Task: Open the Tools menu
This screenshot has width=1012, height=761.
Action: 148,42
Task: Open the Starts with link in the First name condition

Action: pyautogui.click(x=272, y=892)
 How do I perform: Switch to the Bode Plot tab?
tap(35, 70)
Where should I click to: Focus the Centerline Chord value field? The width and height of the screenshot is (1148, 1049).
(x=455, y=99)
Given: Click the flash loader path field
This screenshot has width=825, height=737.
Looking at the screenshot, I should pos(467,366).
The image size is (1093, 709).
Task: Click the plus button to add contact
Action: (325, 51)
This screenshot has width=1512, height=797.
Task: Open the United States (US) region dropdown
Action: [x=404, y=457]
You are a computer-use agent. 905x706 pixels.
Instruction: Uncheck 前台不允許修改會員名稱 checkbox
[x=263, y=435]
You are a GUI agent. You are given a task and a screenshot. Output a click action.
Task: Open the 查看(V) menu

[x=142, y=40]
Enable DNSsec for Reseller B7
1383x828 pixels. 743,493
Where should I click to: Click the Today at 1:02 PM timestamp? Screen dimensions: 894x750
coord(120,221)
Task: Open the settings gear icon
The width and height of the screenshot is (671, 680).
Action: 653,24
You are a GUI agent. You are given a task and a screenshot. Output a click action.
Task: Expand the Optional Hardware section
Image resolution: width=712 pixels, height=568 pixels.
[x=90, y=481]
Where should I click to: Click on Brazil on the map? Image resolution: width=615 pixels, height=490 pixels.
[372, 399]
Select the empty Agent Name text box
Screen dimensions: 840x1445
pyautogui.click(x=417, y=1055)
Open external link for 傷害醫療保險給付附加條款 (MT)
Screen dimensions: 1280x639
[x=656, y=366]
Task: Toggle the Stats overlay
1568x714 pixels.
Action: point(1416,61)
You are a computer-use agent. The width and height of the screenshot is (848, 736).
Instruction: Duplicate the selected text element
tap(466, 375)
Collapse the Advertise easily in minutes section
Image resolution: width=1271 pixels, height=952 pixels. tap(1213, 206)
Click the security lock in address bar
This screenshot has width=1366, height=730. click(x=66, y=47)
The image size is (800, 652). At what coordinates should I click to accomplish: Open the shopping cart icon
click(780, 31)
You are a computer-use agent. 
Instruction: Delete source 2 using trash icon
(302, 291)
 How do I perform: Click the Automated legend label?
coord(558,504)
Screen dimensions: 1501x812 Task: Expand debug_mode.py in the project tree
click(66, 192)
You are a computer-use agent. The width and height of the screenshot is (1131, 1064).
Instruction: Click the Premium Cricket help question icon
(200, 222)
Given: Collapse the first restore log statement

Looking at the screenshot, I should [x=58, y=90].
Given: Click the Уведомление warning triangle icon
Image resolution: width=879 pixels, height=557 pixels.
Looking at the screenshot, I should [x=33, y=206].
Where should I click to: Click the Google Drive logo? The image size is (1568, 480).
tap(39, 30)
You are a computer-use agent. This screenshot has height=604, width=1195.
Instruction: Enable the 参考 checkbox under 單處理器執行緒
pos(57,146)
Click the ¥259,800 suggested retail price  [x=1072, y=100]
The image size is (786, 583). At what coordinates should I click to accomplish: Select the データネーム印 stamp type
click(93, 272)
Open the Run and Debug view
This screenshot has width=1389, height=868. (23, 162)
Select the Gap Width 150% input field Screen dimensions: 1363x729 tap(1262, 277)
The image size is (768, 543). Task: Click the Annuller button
================================
■ ABOUT THIS EXERCISE
Whatever the entries say, repeat all of them exactly.

■ YOUR RESPONSE
Task: Open the Tools menu
This screenshot has width=1012, height=761.
Action: 148,42
Task: Open the Starts with link in the First name condition

Action: pyautogui.click(x=272, y=892)
 How do I perform: Switch to the Bode Plot tab?
tap(35, 70)
Where should I click to: Focus the Centerline Chord value field? The width and height of the screenshot is (1148, 1049).
(x=455, y=99)
Given: Click the flash loader path field
This screenshot has width=825, height=737.
Looking at the screenshot, I should pos(467,366).
The image size is (1093, 709).
Task: Click the plus button to add contact
Action: (325, 51)
This screenshot has width=1512, height=797.
Task: Open the United States (US) region dropdown
Action: [x=404, y=457]
You are a computer-use agent. 905x706 pixels.
Instruction: Uncheck 前台不允許修改會員名稱 checkbox
[x=263, y=435]
You are a GUI agent. You are given a task and a screenshot. Output a click action.
Task: Open the 查看(V) menu

[x=142, y=40]
Enable DNSsec for Reseller B7
1383x828 pixels. 743,493
Where should I click to: Click the Today at 1:02 PM timestamp? Screen dimensions: 894x750
coord(120,221)
Task: Open the settings gear icon
The width and height of the screenshot is (671, 680).
Action: 653,24
You are a GUI agent. You are given a task and a screenshot. Output a click action.
Task: Expand the Optional Hardware section
Image resolution: width=712 pixels, height=568 pixels.
[x=90, y=481]
Where should I click to: Click on Brazil on the map? Image resolution: width=615 pixels, height=490 pixels.
[372, 399]
Select the empty Agent Name text box
Screen dimensions: 840x1445
pyautogui.click(x=417, y=1055)
Open external link for 傷害醫療保險給付附加條款 (MT)
Screen dimensions: 1280x639
[x=656, y=366]
Task: Toggle the Stats overlay
1568x714 pixels.
Action: point(1416,61)
You are a computer-use agent. The width and height of the screenshot is (848, 736).
Instruction: Duplicate the selected text element
tap(466, 375)
Collapse the Advertise easily in minutes section
Image resolution: width=1271 pixels, height=952 pixels. tap(1213, 206)
Click the security lock in address bar
This screenshot has width=1366, height=730. click(x=66, y=47)
The image size is (800, 652). At what coordinates should I click to accomplish: Open the shopping cart icon
click(780, 31)
You are a computer-use agent. 
Instruction: Delete source 2 using trash icon
(302, 291)
 How do I perform: Click the Automated legend label?
coord(558,504)
Screen dimensions: 1501x812 Task: Expand debug_mode.py in the project tree
click(66, 192)
You are a computer-use agent. The width and height of the screenshot is (1131, 1064).
Instruction: Click the Premium Cricket help question icon
(200, 222)
Given: Collapse the first restore log statement

Looking at the screenshot, I should [x=58, y=90].
Given: Click the Уведомление warning triangle icon
Image resolution: width=879 pixels, height=557 pixels.
Looking at the screenshot, I should [x=33, y=206].
Where should I click to: Click the Google Drive logo? The image size is (1568, 480).
tap(39, 30)
You are a computer-use agent. This screenshot has height=604, width=1195.
Instruction: Enable the 参考 checkbox under 單處理器執行緒
pos(57,146)
Click the ¥259,800 suggested retail price  [x=1072, y=100]
The image size is (786, 583). At what coordinates should I click to accomplish: Select the データネーム印 stamp type
click(93, 272)
Open the Run and Debug view
This screenshot has width=1389, height=868. (23, 162)
Select the Gap Width 150% input field Screen dimensions: 1363x729 tap(1262, 277)
The image size is (768, 543). Task: Click the Annuller button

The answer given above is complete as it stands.